The $98 million contract meant to upgrade and modernise the network was awarded to Huawei Technologies of China in 2010, but it has taken long to take off due to what TelOne managing director Chipo Mtasa said “are processes here in Zimbabwe as well as in China”.
The scaling-down of the project comes amid allegations from some workers that the project had been overpriced and taken long to hit the ground so that it could give the State utility more revenue streams.
“The $98 million facillity will be maintained, but the scope of work will differ given the depreciation in value of components in the original quote and the aspects of the project that are already being implemented using own resources. Huawei has further committed that prices will be reviewed to prevailing rates as and when the project will finally be implemented, while TelOne will ensure that due diligence is done at all times,” Mtasa said.

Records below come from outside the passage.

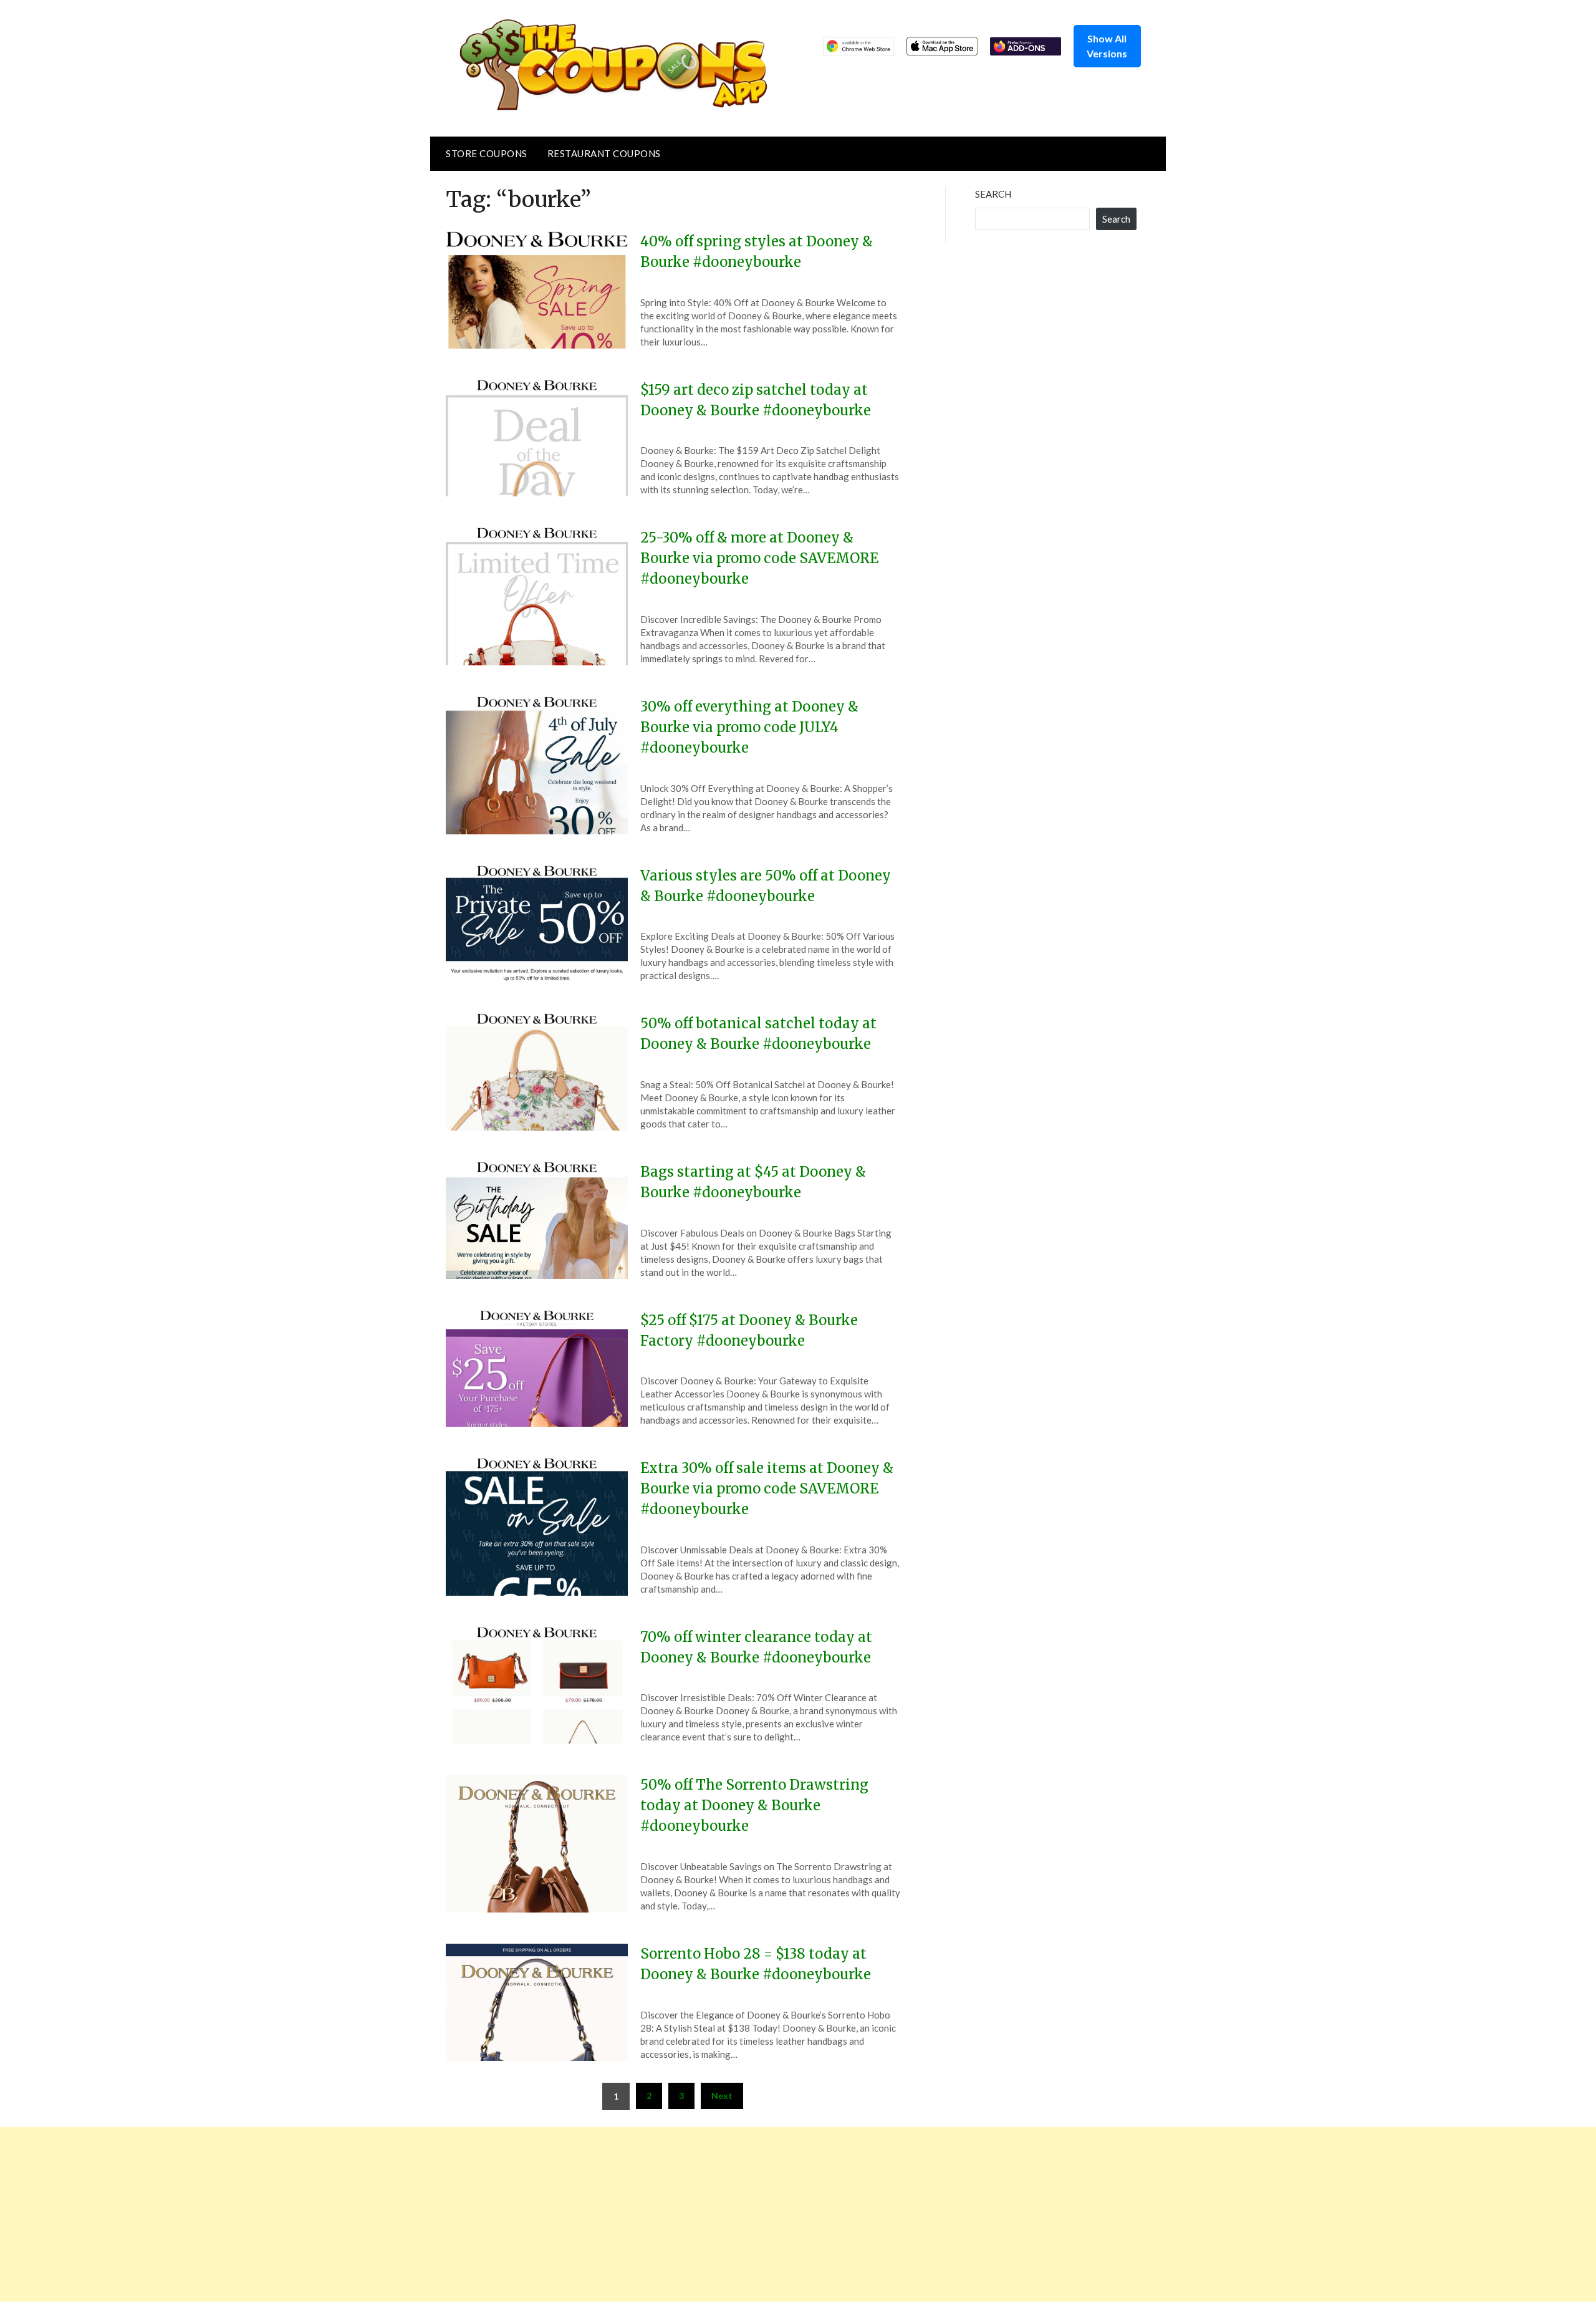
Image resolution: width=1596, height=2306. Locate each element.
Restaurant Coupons (604, 153)
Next (722, 2095)
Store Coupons (486, 153)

She said TelOne had been affected negatively by the delay in implementing the project and had now resorted to using its own resources to fund the installation of fibre optic cables throughout the country.
“Having noted the risk of being overcharged by this particular vendor, TelOne independently conducted a thorough benchmarking exercise on prices offered by Huawei and those from ZTE, Fibrehome, China Commserve and Alcatel Lucent. It emerged that Huawei’s pricing is aligned to prices being offered by other players internationally,” she said.
According to workers, the State-owned utility could have breached State procurement laws in awarding Huawei the tender.
But Mtasa said the State Procurement Board was involved in the awarding of the tender to the Chinese, indicating that it was a State-to-State agreement negotiated at governments’ level.
“Due to the delay and the natural depreciation of technological equipment value, we had to do another benchmarking exercise in 2014 which has seen the price of the whole project significantly go down.”
A worker who declined to be named insisted the tender was over-valued, with a South African consultant revealing that the State company was paying a fee inflated by at least 30%.
The worker suggested that the government and the company re-look into the deal and if possible, renegotiate it.